Although enhanced mutation frequencies are generally considered detrimental to an individual organism, mutator strains provide a given population with a wellspring of genetic diversity that enhances the overall fitness of the species. This is especially true for the pathogenic Neisseria strains, where mutators are frequently isolated from epidemic-associated, invasive strains of N. meningitidis compared to related strains that colonize the nasopharynx and rarely cause invasive disease (38). Disrupted genes in N. meningitidis that produce a mutator phenotype include mutS and mutL as well as the fpg and mutY glycosylases of base excision repair and 8-oxo-guanine repair pathways (6, 37, 38, 53).
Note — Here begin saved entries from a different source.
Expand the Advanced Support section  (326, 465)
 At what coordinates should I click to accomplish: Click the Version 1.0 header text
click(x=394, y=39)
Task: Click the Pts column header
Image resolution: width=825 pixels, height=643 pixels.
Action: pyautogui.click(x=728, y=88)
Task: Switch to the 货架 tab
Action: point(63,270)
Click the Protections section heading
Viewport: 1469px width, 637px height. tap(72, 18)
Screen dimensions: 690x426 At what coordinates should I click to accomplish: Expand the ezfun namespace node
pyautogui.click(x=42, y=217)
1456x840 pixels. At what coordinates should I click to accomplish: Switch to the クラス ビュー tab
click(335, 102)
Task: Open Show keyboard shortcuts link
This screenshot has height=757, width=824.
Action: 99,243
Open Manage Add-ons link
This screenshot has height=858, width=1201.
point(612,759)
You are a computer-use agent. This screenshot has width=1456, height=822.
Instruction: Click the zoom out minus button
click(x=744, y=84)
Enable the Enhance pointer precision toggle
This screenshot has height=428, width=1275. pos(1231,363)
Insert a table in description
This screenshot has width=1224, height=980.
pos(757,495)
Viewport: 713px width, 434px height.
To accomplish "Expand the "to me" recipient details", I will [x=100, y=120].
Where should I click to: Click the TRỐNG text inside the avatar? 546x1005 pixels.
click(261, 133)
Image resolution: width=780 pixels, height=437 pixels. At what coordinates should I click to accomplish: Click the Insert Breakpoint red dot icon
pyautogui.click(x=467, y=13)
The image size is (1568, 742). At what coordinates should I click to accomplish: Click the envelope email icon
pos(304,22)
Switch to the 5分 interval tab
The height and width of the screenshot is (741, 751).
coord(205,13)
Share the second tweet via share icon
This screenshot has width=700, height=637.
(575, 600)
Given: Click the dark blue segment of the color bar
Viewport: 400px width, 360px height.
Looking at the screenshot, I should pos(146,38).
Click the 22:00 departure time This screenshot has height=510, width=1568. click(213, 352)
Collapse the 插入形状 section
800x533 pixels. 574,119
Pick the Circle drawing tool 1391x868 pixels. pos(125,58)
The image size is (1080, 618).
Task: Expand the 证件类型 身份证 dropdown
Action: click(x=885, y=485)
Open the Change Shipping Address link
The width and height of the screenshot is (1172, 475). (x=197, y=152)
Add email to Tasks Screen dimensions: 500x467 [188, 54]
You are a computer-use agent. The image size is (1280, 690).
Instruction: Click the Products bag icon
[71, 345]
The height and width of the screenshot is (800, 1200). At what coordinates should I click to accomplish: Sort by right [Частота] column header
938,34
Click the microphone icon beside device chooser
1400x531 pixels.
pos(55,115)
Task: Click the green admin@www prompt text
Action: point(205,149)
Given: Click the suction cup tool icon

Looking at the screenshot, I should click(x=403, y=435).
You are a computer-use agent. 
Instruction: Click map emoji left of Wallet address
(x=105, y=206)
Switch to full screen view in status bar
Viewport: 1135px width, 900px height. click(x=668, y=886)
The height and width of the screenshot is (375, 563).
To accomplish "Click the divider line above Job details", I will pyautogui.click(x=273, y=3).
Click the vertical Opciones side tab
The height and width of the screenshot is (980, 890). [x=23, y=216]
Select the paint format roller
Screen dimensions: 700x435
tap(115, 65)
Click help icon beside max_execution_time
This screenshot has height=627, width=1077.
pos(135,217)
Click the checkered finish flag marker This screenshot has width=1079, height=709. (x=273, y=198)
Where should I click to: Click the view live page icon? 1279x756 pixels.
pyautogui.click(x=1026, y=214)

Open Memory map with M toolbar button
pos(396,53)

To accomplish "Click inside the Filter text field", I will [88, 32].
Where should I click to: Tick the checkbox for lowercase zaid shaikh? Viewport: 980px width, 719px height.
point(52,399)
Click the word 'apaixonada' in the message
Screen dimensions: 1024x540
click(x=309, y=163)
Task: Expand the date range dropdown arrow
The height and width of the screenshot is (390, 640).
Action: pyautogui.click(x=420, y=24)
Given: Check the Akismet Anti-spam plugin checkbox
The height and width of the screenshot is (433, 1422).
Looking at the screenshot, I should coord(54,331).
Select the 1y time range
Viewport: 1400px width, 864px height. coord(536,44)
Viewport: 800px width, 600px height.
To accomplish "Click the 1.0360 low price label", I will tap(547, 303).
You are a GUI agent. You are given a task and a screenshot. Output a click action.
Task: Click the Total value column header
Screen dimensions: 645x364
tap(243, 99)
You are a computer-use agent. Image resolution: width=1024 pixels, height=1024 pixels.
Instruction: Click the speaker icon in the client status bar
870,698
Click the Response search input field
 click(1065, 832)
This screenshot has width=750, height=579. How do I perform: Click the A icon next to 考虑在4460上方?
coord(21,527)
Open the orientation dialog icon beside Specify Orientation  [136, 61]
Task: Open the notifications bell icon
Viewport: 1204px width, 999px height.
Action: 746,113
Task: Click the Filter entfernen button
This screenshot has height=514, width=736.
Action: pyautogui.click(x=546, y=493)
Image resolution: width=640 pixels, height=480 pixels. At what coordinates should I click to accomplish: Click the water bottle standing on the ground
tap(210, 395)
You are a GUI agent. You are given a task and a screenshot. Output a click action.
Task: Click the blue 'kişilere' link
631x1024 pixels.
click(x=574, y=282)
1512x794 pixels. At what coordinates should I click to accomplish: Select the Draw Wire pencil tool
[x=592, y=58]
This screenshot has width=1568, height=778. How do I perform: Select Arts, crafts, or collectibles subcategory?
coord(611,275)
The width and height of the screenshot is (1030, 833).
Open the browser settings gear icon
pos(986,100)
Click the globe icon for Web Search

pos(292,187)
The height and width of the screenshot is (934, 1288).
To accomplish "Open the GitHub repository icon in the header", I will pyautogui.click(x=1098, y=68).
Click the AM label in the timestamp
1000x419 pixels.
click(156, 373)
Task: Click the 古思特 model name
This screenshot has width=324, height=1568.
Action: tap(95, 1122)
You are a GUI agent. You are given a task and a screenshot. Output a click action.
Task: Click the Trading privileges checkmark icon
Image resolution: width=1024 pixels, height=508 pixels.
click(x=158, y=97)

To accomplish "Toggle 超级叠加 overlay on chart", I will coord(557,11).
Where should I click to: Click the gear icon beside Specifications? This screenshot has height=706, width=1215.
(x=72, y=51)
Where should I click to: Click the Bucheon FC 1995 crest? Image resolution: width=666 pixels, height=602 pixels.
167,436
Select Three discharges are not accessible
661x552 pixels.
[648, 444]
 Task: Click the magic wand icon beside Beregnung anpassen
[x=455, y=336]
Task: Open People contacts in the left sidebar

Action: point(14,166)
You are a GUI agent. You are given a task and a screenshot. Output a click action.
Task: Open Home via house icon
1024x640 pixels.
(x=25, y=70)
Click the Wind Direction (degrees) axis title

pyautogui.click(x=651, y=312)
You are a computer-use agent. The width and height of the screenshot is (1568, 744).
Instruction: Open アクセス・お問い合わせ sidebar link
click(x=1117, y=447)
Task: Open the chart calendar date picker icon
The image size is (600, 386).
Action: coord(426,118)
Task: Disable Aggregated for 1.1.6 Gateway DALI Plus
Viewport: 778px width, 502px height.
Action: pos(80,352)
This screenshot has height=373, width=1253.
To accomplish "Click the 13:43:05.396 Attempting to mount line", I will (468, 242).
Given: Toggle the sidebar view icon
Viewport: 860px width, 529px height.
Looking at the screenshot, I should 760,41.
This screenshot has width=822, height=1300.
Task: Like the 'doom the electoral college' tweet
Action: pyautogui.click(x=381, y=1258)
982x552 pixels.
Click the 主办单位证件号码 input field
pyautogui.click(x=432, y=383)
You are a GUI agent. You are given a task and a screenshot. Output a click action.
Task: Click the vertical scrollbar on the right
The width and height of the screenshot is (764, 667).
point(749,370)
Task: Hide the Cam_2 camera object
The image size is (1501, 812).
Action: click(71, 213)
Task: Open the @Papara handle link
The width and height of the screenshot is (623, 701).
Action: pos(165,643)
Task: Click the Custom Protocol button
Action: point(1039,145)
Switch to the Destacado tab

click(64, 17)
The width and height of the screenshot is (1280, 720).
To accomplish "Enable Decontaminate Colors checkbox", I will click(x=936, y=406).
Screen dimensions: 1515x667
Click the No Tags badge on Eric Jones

The role of mutators in the natural history of Gc is less well understood, but we presume that mutator clinical isolates of Gc do exist and will be found to lack active MutS or MutL. Generation of genetic diversity through mutators would contribute to the pathogenic potential of Gc, since having a more diverse repertoire of genes available to the population would facilitate bacterial adaptation to and survival within a single host. Additionally, the natural history of sexually transmitted infections invokes the presence of a core group of individuals that reinfect one another at high rates (24). The combination of increased genetic diversity in Gc with enhanced phase variation of bacterial surface structures would allow Gc to continually reinfect this core group, in spite of induction of host humoral immunity. We postulate that the generation of genetic diversity by mutators lacking the MMC system or by a transient downregulation of MMC activity, in combination with natural competence for uptake of mutator-produced allelic variants, confers on the pathogenic Neisseria strains a remarkable and robust system for exchanging genetic traits that have the overall outcome of enhancing bacterial survival and persistence within the human population.